Nach glaubwürdigen, vertraulichen Schätzungen des Internationalen Komitees des Roten Kreuzes (IKRK) kommt es weiterhin zu systematischer Folter in den Verhörzentren in Jammu und Kaschmir. Für den Zeitraum Januar bis August 2017 beziffert Amnesty International die Zahl der Todesfälle in Haftanstalten auf 894, in Polizeigewahrsam auf 74 (AA 18.09.2018). Trotz der Trainings für senior police officers bleiben willkürliche Verhaftungen, Folter und erzwungene Geständnisse durch Sicherheitskräfte verbreitet (ÖB 12.2018).

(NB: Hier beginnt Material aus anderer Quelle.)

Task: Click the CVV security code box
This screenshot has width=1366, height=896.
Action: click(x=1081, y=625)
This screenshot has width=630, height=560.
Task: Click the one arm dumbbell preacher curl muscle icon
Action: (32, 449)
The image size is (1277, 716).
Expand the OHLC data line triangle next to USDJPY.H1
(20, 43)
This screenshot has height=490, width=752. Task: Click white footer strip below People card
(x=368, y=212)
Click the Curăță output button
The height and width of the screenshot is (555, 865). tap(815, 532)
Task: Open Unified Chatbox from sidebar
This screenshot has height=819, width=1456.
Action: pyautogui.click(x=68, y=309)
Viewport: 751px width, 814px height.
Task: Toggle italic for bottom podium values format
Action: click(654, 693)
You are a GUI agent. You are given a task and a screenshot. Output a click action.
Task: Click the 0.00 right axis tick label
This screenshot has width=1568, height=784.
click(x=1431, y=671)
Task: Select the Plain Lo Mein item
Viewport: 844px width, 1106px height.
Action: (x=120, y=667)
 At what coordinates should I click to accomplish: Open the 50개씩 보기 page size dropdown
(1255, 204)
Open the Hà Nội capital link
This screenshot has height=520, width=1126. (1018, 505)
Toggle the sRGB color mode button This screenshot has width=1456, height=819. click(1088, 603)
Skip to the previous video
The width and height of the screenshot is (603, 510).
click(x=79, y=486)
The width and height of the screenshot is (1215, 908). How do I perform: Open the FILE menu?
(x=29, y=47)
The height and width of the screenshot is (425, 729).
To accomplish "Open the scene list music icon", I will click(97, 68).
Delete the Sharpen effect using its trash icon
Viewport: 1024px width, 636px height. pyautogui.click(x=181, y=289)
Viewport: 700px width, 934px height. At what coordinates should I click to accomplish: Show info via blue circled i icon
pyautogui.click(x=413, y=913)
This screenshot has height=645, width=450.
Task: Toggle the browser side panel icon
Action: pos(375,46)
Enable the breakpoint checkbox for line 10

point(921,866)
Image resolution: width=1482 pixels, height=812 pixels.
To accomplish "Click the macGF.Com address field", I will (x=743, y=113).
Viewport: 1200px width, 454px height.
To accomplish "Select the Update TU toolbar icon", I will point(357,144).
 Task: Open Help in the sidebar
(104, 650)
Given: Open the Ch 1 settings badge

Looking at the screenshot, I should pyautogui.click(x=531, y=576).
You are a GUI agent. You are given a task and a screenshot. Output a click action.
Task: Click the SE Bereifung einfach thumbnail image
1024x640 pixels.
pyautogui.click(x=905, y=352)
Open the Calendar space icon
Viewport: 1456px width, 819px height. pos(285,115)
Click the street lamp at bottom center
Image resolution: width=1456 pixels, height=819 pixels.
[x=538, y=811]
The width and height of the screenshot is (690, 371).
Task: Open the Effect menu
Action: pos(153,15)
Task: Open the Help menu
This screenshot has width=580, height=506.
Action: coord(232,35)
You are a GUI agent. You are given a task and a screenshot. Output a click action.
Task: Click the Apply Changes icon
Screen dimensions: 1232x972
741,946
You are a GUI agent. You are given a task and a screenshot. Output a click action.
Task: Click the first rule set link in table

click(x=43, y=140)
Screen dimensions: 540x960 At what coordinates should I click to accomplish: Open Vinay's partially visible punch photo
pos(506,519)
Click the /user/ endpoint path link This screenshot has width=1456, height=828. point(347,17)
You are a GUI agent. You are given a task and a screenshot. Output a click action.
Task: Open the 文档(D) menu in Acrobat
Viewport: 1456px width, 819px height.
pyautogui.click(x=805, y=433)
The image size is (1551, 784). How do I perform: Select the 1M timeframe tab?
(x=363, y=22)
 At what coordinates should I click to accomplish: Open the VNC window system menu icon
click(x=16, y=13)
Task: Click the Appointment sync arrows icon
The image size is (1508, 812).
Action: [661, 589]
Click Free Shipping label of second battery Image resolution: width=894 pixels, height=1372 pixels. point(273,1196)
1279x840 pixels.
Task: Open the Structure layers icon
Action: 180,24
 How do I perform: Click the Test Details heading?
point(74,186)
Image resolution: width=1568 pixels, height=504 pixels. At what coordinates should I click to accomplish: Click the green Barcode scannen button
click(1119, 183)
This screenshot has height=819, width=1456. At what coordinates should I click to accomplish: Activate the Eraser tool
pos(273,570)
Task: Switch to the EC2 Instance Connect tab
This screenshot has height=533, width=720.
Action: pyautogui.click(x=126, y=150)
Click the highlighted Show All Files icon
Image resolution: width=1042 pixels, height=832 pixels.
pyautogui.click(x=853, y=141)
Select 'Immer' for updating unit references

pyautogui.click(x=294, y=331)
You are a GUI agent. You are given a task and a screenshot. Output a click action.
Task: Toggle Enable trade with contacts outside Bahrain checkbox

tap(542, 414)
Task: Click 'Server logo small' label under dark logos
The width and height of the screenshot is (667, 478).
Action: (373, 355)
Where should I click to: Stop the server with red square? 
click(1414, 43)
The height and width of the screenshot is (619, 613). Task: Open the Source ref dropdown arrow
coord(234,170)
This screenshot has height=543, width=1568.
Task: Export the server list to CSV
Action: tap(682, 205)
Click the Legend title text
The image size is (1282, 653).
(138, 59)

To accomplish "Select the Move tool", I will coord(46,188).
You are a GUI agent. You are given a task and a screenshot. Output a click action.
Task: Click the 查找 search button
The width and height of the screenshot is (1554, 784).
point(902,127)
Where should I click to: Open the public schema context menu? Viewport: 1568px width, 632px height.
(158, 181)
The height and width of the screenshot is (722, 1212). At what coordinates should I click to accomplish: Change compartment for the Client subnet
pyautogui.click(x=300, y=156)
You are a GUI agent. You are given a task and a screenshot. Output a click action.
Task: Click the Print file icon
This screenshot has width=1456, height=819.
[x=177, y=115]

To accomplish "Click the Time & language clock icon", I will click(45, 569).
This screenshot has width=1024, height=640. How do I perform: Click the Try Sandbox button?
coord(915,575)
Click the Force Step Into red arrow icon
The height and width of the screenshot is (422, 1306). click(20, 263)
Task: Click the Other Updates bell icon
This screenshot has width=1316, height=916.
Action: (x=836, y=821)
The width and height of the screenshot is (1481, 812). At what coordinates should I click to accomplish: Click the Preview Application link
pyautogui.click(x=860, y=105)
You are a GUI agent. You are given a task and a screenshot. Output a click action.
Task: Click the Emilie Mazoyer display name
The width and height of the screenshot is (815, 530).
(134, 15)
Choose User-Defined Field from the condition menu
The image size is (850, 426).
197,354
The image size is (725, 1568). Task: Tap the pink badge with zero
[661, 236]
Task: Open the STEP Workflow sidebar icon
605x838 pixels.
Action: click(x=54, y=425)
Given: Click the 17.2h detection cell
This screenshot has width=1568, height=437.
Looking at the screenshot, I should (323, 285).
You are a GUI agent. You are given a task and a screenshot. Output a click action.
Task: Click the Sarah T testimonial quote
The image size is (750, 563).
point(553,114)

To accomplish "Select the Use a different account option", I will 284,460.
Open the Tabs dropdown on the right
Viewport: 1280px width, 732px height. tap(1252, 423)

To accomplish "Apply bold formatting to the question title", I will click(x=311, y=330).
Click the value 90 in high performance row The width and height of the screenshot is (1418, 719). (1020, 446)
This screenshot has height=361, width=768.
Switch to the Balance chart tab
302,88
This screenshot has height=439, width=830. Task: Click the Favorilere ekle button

Es kommt immer wieder zu willkürlichen Übergriffen der Staatsorgane, insbesondere der Polizeikräfte, vor allem gegenüber Häftlingen in Polizeigewahrsam. In einigen Fällen wird von willkürlichen und nicht gemeldeten Verhaftungen berichtet, bei denen dem Verhafteten mitunter ausreichend Wasser und Nahrung vorenthalten werden. Von etlichen Ausnahmen abgesehen, werden gesetzeswidrige Handlungen in diesem Bereich geahndet. Die angerufenen Gerichte haben hierbei in den letzten Jahren verstärkt Verantwortung gezeigt, zumal NGOs und die Presse kritisch über die ihnen bekannt gewordenen Fälle berichten. Auch über Übergriffe der Militärs und der paramilitärischen Gruppen bei ihren Einsätzen im Inneren (vor allem in Jammu und Kaschmir sowie in Indiens Nordosten) berichten Menschenrechtsorganisationen und die Nationale Menschenrechtskommission. Auch diese werden vereinzelt (militär-) gerichtlich geahndet, Prozess und Prozessausgang bleiben allerdings geheim (ÖB 12.2018).